Speaking to the TES, schools minister Nick Gibb stressed his confidence that larger schools could produce very good results. "If you look at Shanghai, their schools are very large and they produce some very high standards of education. The danger of creating schools too large is they may struggle to attract parents," he said. Shanghai High, one of Shanghai's top state schools has more than 3,000 pupils.
As the population continues to grow, the demand for school places does too. In 2014 8.3 million pupils were enrolled in schools, a one per cent increase from 2013. This is expected to increase by almost 880,000 pupils by 2023.
With budgets being cut, it is impossible for councils to build enough smaller schools to cope with the surge of students in the next decade. The more viable option is instead to expand existing schools. A key benefit of this option is that larger schools will have the capabilities to offer a wider range of subjects to students.
Schools across the country are developing expansion plans to cope with the increasing intakes of students year on year. The first of these to be confirmed is a 16-form entry school planned by Barking and Dagenham Council in east London to cope with a dramatic rise in pupil numbers.

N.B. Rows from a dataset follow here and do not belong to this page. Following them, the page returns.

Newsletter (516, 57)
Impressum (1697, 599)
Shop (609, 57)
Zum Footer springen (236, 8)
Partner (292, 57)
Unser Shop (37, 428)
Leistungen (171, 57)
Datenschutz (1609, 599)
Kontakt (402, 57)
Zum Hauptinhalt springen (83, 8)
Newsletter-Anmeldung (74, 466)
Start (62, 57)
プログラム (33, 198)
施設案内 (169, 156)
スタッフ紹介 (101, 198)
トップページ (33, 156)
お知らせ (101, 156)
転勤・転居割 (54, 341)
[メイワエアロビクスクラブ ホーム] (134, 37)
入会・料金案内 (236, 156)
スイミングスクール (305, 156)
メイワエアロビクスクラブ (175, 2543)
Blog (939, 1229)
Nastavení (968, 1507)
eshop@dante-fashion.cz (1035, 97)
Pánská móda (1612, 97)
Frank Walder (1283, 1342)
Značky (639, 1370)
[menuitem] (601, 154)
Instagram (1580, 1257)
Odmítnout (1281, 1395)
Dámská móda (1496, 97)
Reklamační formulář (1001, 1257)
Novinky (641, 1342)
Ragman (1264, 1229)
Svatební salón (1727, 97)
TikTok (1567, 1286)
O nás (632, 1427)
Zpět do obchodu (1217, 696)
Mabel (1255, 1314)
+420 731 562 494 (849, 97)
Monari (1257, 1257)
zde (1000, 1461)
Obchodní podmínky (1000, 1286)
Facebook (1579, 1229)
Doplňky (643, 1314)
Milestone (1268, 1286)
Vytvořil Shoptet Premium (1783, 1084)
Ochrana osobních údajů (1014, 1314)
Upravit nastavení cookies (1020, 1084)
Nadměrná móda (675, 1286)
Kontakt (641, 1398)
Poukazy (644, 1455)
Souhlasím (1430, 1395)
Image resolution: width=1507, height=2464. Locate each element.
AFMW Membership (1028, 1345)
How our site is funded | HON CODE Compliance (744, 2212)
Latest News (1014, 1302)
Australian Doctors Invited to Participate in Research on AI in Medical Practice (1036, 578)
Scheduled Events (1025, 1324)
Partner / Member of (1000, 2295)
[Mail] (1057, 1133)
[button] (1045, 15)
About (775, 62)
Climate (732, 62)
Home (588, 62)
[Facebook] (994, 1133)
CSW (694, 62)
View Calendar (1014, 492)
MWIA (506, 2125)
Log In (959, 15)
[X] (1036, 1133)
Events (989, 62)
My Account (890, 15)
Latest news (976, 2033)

Exmouth Community College in Devon is set to be one of the largest schools, with 2,860 students and 15 forms of entry on one campus by 2018. At present it has 2,400 students. Head teacher Tony Alexander said: "Although there are some disadvantages to being such a large school, the advantages outweigh them. We are able to provide a broad curriculum that other schools could not afford. And we have a wide range of children with different qualities and different attributes, which can only be good."